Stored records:
----------------------------------------

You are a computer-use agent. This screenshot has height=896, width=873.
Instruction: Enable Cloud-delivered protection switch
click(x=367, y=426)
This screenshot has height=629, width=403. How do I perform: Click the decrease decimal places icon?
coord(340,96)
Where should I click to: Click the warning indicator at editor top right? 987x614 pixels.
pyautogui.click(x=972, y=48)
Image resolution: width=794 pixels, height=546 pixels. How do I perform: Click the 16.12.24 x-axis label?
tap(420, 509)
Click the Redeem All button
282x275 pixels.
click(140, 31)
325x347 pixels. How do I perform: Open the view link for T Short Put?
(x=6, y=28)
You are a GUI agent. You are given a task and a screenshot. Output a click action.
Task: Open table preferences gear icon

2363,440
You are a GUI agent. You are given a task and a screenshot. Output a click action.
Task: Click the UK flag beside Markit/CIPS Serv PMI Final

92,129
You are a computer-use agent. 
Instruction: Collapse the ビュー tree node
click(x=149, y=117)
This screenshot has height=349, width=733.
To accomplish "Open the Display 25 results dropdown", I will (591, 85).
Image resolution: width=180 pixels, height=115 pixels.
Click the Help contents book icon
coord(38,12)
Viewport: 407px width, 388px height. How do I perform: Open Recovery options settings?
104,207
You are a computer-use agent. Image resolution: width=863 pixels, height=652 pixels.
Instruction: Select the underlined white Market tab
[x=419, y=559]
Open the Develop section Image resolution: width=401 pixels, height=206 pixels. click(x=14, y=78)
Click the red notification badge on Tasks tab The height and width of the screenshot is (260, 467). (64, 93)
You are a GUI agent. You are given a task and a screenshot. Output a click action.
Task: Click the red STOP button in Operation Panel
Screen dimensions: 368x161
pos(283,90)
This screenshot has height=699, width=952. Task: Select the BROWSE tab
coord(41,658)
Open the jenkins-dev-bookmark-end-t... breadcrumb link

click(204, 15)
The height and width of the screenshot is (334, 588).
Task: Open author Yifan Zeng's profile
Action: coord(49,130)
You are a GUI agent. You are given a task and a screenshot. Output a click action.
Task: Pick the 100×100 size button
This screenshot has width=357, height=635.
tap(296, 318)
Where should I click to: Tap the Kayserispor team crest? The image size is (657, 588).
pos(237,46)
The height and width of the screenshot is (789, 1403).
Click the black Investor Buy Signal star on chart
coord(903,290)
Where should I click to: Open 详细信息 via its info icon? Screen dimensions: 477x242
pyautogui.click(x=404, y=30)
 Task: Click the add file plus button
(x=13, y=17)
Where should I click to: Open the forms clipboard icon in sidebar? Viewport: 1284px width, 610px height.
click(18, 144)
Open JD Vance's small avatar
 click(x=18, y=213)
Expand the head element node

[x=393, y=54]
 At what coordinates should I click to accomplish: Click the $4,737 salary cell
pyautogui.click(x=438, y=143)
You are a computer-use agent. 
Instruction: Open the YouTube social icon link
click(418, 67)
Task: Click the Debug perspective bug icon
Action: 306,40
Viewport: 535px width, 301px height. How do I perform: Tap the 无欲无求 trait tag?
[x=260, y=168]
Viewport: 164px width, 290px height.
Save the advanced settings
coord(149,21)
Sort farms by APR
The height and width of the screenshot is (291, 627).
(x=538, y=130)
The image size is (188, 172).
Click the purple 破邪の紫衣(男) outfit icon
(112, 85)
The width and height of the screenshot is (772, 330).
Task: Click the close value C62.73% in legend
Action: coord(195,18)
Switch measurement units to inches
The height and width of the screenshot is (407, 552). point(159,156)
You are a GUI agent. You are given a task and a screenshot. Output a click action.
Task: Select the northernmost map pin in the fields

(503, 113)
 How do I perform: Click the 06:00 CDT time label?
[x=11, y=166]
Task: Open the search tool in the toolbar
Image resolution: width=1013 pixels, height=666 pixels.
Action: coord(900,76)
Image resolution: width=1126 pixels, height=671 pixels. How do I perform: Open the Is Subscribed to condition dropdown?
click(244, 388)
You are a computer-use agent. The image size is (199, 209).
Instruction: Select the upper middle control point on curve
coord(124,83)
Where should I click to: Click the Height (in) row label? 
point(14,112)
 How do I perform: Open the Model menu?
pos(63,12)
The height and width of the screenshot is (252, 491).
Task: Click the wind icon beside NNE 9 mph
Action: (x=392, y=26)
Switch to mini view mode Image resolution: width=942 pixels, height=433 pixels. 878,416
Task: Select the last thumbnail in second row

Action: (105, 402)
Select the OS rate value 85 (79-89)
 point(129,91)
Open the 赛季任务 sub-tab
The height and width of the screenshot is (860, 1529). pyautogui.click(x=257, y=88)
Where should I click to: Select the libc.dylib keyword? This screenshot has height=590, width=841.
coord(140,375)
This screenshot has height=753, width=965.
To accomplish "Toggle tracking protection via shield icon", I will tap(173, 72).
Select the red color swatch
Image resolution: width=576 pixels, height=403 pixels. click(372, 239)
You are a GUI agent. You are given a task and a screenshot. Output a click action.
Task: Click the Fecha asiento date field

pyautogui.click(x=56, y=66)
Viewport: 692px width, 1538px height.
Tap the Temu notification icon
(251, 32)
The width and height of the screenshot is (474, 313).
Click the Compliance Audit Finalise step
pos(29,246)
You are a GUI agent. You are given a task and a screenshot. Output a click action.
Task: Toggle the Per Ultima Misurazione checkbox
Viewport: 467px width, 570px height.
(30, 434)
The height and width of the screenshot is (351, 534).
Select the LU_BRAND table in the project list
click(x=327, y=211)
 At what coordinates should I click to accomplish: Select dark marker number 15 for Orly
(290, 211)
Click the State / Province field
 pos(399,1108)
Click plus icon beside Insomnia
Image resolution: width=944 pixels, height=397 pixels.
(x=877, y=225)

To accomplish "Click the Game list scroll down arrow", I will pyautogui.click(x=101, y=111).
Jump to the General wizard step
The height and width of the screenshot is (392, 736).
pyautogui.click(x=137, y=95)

----------------------------------------

▸ What you are asked to do
Only a number is wanted here: how many lines in the data above include the string "computer"?

▸ Response for this exercise
5